[WHAT IS EXPECTED] Output all of the listing, leaving every line exactly as written.

[MATERIAL TO PROCESS]

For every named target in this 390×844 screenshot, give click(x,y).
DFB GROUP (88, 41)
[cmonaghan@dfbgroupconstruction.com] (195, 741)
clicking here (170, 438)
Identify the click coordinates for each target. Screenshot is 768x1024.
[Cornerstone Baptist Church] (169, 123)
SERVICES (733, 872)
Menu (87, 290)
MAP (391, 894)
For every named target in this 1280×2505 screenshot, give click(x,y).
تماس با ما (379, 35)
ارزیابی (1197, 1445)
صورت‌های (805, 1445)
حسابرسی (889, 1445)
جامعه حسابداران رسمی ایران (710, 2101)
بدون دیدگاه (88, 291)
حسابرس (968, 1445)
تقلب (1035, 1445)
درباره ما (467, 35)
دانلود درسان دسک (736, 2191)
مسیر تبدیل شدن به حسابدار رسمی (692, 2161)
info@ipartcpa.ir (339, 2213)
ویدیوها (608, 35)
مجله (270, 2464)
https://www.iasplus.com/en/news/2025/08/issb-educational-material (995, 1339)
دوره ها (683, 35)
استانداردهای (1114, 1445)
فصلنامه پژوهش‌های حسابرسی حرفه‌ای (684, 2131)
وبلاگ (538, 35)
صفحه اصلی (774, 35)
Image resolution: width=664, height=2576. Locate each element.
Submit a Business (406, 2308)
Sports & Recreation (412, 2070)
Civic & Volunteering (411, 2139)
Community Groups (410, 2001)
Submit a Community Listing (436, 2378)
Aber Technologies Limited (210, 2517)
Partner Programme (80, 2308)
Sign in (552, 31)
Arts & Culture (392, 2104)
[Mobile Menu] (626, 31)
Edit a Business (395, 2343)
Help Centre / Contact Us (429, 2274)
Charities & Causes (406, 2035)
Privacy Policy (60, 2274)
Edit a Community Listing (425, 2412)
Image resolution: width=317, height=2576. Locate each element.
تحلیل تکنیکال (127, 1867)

[ANSWER SECTION]
For every named target in this 390×844 screenshot, give click(x,y).
DFB GROUP (88, 41)
[cmonaghan@dfbgroupconstruction.com] (195, 741)
clicking here (170, 438)
Identify the click coordinates for each target. Screenshot is 768x1024.
[Cornerstone Baptist Church] (169, 123)
SERVICES (733, 872)
Menu (87, 290)
MAP (391, 894)
For every named target in this 1280×2505 screenshot, give click(x,y).
تماس با ما (379, 35)
ارزیابی (1197, 1445)
صورت‌های (805, 1445)
حسابرسی (889, 1445)
جامعه حسابداران رسمی ایران (710, 2101)
بدون دیدگاه (88, 291)
حسابرس (968, 1445)
تقلب (1035, 1445)
درباره ما (467, 35)
دانلود درسان دسک (736, 2191)
مسیر تبدیل شدن به حسابدار رسمی (692, 2161)
info@ipartcpa.ir (339, 2213)
ویدیوها (608, 35)
مجله (270, 2464)
https://www.iasplus.com/en/news/2025/08/issb-educational-material (995, 1339)
دوره ها (683, 35)
استانداردهای (1114, 1445)
فصلنامه پژوهش‌های حسابرسی حرفه‌ای (684, 2131)
وبلاگ (538, 35)
صفحه اصلی (774, 35)
Image resolution: width=664, height=2576. Locate each element.
Submit a Business (406, 2308)
Sports & Recreation (412, 2070)
Civic & Volunteering (411, 2139)
Community Groups (410, 2001)
Submit a Community Listing (436, 2378)
Aber Technologies Limited (210, 2517)
Partner Programme (80, 2308)
Sign in (552, 31)
Arts & Culture (392, 2104)
[Mobile Menu] (626, 31)
Edit a Business (395, 2343)
Help Centre / Contact Us (429, 2274)
Charities & Causes (406, 2035)
Privacy Policy (60, 2274)
Edit a Community Listing (425, 2412)
Image resolution: width=317, height=2576. Locate each element.
تحلیل تکنیکال (127, 1867)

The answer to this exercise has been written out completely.